Work to complete =>
In the records below, locate the line containing "Task: Visit o_ponomaryeova's", then extract it and all following lines exactly, ending with the last line.

(Dataset entries)

..........

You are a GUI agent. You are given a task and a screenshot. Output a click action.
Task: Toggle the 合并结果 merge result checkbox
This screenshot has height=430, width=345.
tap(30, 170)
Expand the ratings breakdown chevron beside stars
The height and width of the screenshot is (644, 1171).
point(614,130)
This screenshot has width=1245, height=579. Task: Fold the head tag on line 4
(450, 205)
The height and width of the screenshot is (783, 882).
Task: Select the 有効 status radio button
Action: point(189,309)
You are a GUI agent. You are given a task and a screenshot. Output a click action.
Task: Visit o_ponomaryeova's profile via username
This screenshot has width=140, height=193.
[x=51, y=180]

..........

Exercise answer =>
Task: Visit o_ponomaryeova's profile via username
This screenshot has width=140, height=193.
[x=51, y=180]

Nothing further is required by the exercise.